Sunday 12 October 2008

The Place of White Wood



Fictional short story

Originally published in The Jakarta Post, 12/10/08

http://www.thejakartapost.com/news/2008/10/12/short-story-the-place-white-wood.html


Three hundred years ago:

The coastline was long and pale and unmarked. A lean strip of sand faded in both directions and the branches of the trees behind it were white like bones. The schooner swung on its anchor rope in the running current beyond the turquoise of the shallows. They had ridden there through four tides; four times the flat stretch of grubby brown reef, picked over by white birds with long black legs, had opened between the boat and the hot shoreline, and four times it had been covered by bright, breeze-cut water.

The boy’s name was Salem. He was thirteen. He squatted on the warped planking of the deck where it swept towards the high white prow, squinting in the hard light, peering at the shore. The coarse ropes of the rigging slapped against the mast in the wind and the schooner smelt of tar and salt and sweat.
The other men, five of them, were sleeping through the white midday. They lay among the ropes and baskets at the rear of the deck. They were lean, sun-scarred men with thin, muscled arms and deep lines on their faces.

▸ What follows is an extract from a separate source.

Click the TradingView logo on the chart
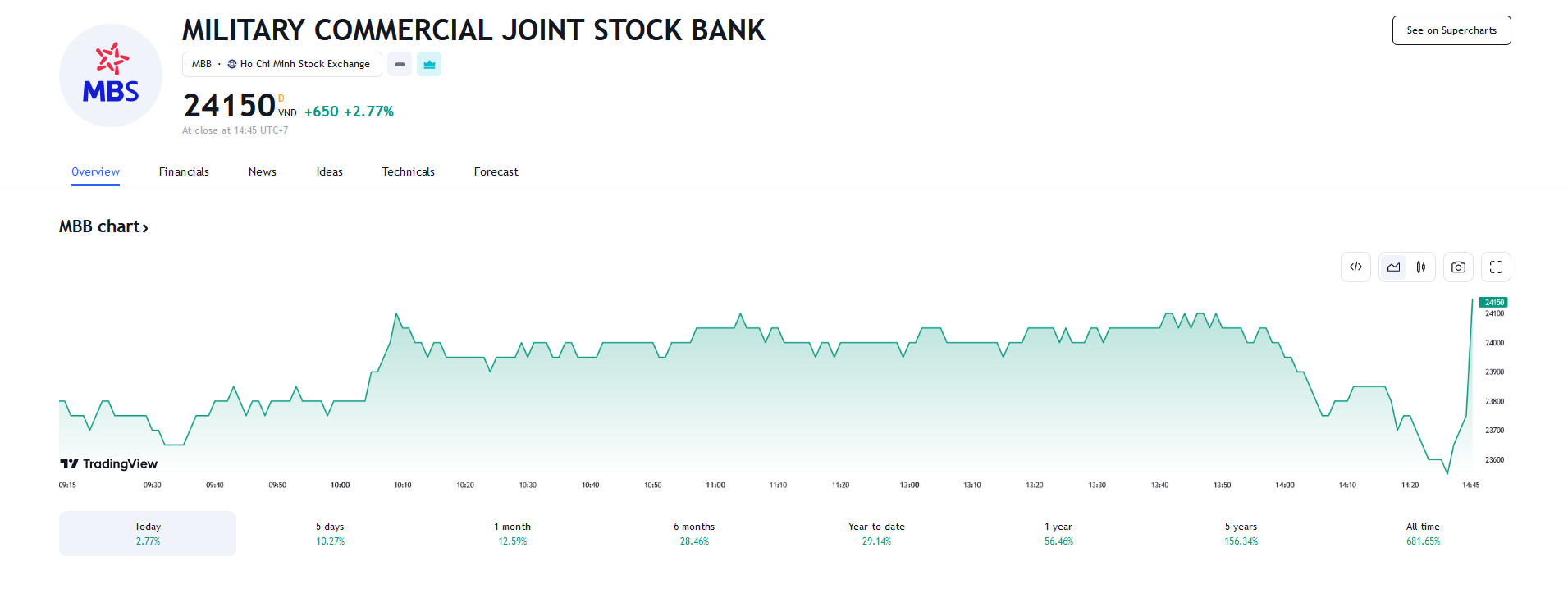This screenshot has height=598, width=1568. click(x=108, y=463)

They wore only short sarongs and white head cloths, bound loose over cropped black hair.
Salem squatted, and shaded his eyes and squinted at the long coastline. It was marked by nothing. There were no promontories or river mouths; no swelling headlands reared from the shore and there were no villages. But they were waiting for something.

His father called this blank coastline the Place of White Wood. Salem understood the name now as he looked out across the reef to the thin trees beyond the sand. They fronted a thicket of deep, dust-green, but their trunks and branches were the colour of the palest ash on the hearth in the morning. No hills or mountains rose inland and all that Salem could see of this unknown country was the empty beach and the white-boned trees.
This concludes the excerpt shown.